The best basis vectors have the valuable extra property that the vectors are perpendicular, or orthogonal to each other. For the basis (1,0) and (0,1), this criteria is satisfied.

Now let's go back to the analog world, and see how to relate these concepts to basis functions. Instead of the vector (x,y), we have a function f(x). Imagine that f(x) is a musical tone, say the note A in a particular octave. We can construct A by adding sines and cosines using combinations of amplitudes and frequencies. The sines and cosines are the basis functions in this example, and the elements of Fourier synthesis. For the sines and cosines chosen, we can set the additional requirement that they be orthogonal. How? By choosing the appropriate combination of sine and cosine function terms whose inner product add up to zero. The particular set of functions that are orthogonal and that construct f(x) are our orthogonal basis functions for this problem.
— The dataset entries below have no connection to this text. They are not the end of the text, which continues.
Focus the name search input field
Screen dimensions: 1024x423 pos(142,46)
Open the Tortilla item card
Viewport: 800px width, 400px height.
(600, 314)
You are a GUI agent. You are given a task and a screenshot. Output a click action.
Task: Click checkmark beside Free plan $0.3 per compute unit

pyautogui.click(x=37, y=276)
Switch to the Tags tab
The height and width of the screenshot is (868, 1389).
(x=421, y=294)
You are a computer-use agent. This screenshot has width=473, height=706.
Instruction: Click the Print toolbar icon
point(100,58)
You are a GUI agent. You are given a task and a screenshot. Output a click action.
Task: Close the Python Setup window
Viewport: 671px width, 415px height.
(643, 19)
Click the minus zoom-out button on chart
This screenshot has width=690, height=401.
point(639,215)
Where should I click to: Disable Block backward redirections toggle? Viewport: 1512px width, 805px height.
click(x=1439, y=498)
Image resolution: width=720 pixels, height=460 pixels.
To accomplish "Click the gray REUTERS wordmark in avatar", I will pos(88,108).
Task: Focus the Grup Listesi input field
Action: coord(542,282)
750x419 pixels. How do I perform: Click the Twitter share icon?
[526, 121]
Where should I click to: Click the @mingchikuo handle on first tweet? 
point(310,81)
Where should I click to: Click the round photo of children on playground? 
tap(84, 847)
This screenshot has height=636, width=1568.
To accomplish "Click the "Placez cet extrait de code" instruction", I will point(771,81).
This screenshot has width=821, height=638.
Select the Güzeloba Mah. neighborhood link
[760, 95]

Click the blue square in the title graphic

What are Scale-Varying Basis Functions?

A basis function varies in scale by chopping up the same function or data space using different scale sizes. For example, imagine we have a signal over the domain from 0 to 1. We can divide the signal with two step functions that range from 0 to 1/2 and 1/2 to 1. Then we can divide the original signal again using four step functions from 0 to 1/4, 1/4 to 1/2, 1/2 to 3/4, and 3/4 to 1. And so on. Each set of representations code the original signal with a particular resolution or scale.

Reference

(*) G. Strang, "Wavelets," American Scientist, Vol. 82, 1992, pp. 250-255.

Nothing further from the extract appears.